• **Try it**
Your output should be the lines below from the one with "Task: Share the article on Facebook icon" through the one with "The height and", copied exactly, pictures excluded.

• **Data to process**
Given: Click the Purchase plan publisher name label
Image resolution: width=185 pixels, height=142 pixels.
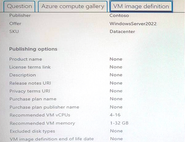Looking at the screenshot, I should (x=44, y=107).
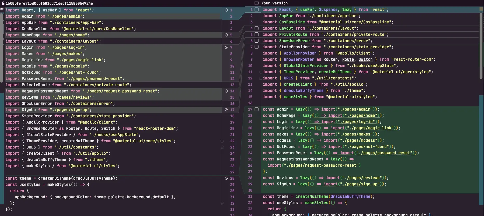Toggle fold marker at left line 32
484x216 pixels.
(x=222, y=203)
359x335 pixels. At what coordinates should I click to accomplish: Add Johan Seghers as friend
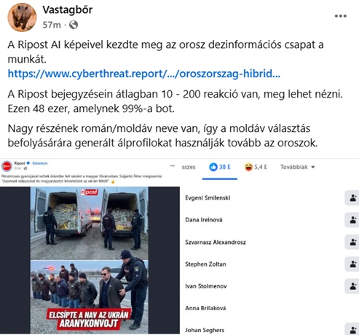tap(352, 330)
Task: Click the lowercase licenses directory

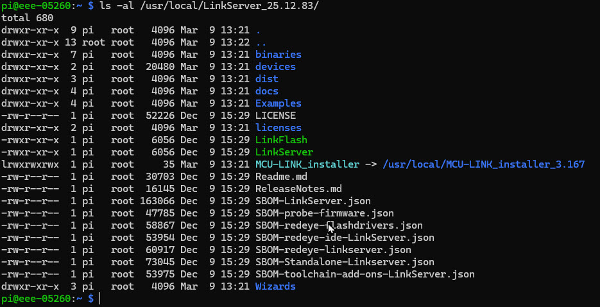Action: (278, 128)
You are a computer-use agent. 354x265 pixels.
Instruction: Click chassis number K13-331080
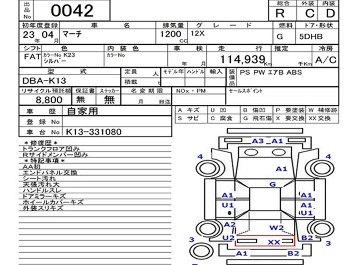[x=94, y=132]
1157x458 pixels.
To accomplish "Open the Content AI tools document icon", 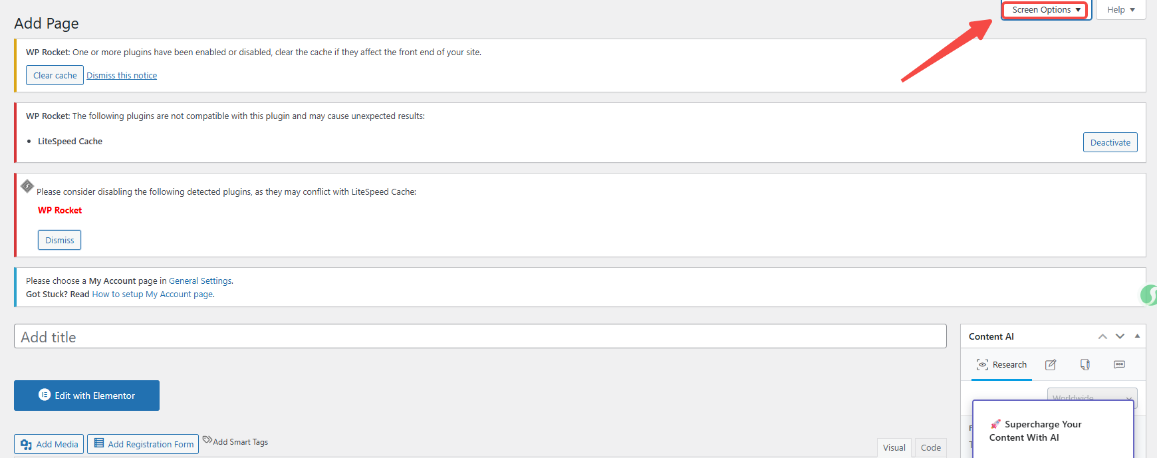I will tap(1085, 365).
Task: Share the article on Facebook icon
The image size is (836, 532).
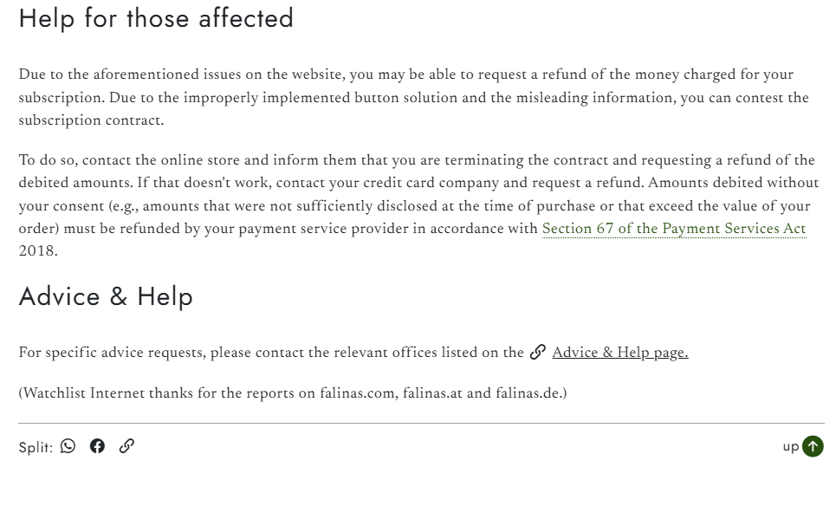Action: pos(97,446)
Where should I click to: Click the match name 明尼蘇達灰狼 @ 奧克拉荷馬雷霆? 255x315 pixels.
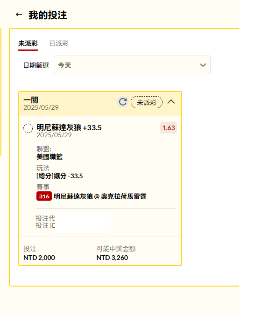coord(100,196)
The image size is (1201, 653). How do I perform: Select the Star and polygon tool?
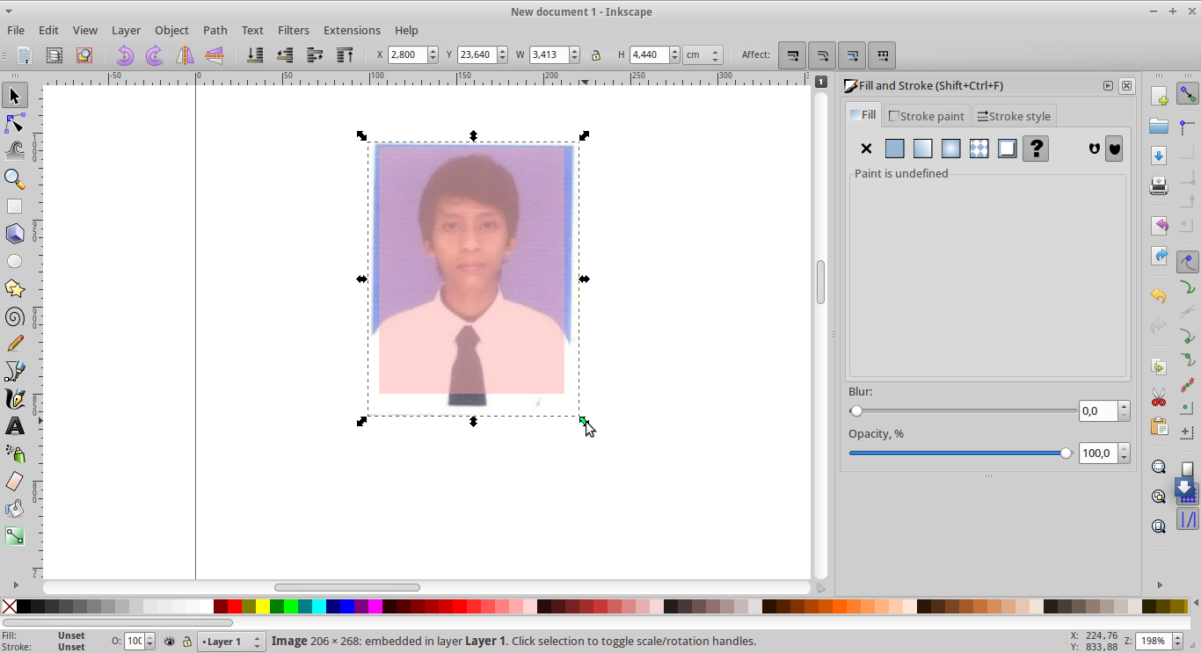pyautogui.click(x=14, y=288)
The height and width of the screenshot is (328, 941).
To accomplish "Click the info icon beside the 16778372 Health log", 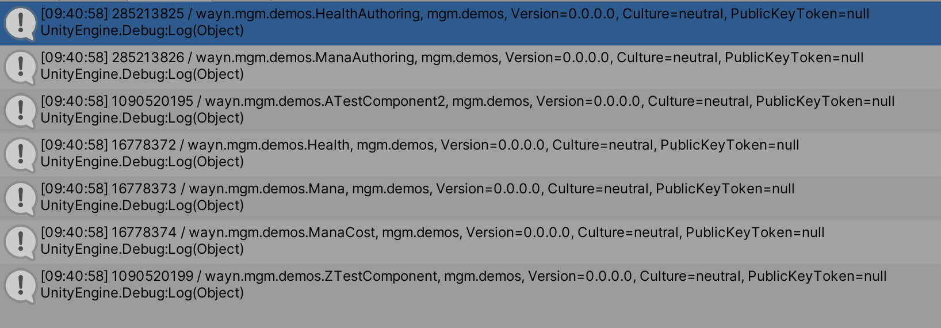I will click(x=21, y=155).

• **Exercise answer**
Task: Share the article on Facebook icon
The image size is (836, 532).
Action: pos(97,446)
Where should I click to: Click the match name 明尼蘇達灰狼 @ 奧克拉荷馬雷霆? 255x315 pixels.
coord(100,196)
The image size is (1201, 653). How do I perform: Select the Star and polygon tool?
pyautogui.click(x=14, y=288)
The height and width of the screenshot is (328, 941).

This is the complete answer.